The Temptation Of Punching Down

I almost published a blog post yesterday about a person whose politics differ from mine, who has recently blogged some personal details that would lead me to believe that those personal details are a significant driving force behind his-or-her politics. The post would have been a discussion of how one who had experienced those details would very understandably be lead to conclude XYZ, but that a more dispassionate analysis reveals that XYZ is incorrect; and finally, one shouldn't draw strong political conclusions from personal experience, as the blogger in question did.

Some days earlier, I almost published a similar blog post covering some surprising and erroneous philosophical beliefs held by an economist of note. I would have explained how one probably could not adhere to that economist's economic policy preferences without those underlying philosophical beliefs; and, since they're philosophically wrong, so, too, are the economic policy preferences held by the economist.

The reason I did not publish these posts is because I lost my ambition to write them about half way through writing each post. What I came to realize is that this is "punching down." It's one thing if somebody makes an honest mistake, hasn't come across recent developments in the literature, etc. It's quite another if someone has effectively convinced themselves of a lot of weak underlying ideas and bought into their own paradigms wholesale.

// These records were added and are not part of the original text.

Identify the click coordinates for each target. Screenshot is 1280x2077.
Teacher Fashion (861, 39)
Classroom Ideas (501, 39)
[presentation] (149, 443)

When my wife got pregnant, suddenly we were bombarded with a never-ending stream of folk theories about how to tell whether the baby would a boy or a girl. I don't remember them all, but you know... It's stuff like, "If you crave mostly salty snacks, then it will be a boy, if you crave sweet snacks, it will be a girl." That kind of thing. I remember realizing that the baby's sex was a 50/50 shot, which meant that there was as much evidence against each of these folk tales as there was for them. That's why people swear by these myths - one of them turned out to be "true" according to their own personal experience, hence "it seems to hold."

Put another way, we adopt certain paradigms more because we want them to be true than for any truly empirical reason. And we are clever monkeys who excel at quasi-logical rationalization, so we can very easily find a way to square the circle. It's no different than a theistic belief - faith without empirical evidence. We wrap our thoughts in a a paradigm and use it to explain everything. When the facts don't fit, we make clever use of language to enable the facts to be "true in a sense." This is very slippery, but ultimately it doesn't get us any closer to wisdom or happiness.

So, in a way, it's tempting to root-out these illusions in other people, call them out, and correct them. But it's also punching down. If someone is that invested in a such a deeply flawed paradigm then nothing I say or do - no point I make in a blog or elsewhere - will ever change their mind. It's more pitiful than it is objectionable. Why bother?

Yes, people can be wrong and ignorant. They can even be wrong and ignorant en masse and screw with the social, political, or economic landscape. But that can't be overcome by providing patient, logical explanations for their cognitive or psychological flaws. Adopting a given paradigm (or not) is a choice we make based on what we want outcomes to look like. People have a faith in god because they like what a theistic universe means. People subscribe to nutty economic beliefs because it seems to justify a set of ethical allegiances they hold. What good does it do to tell someone he's logically incorrect when he's making a leap of faith?

To be sure, there are also plenty of us who don't do this. We're a little more rare and a little more rigorous in our skepticism and our logic. I don't know if we're any "less wrong" than anyone else, but we're interested in trying. It's useful to engage such people, being the "honest truth-seekers" that we are. That's where the conversation should begin and end.

As for those who act mainly on paradigmatic faith, what can we do other than leave them alone?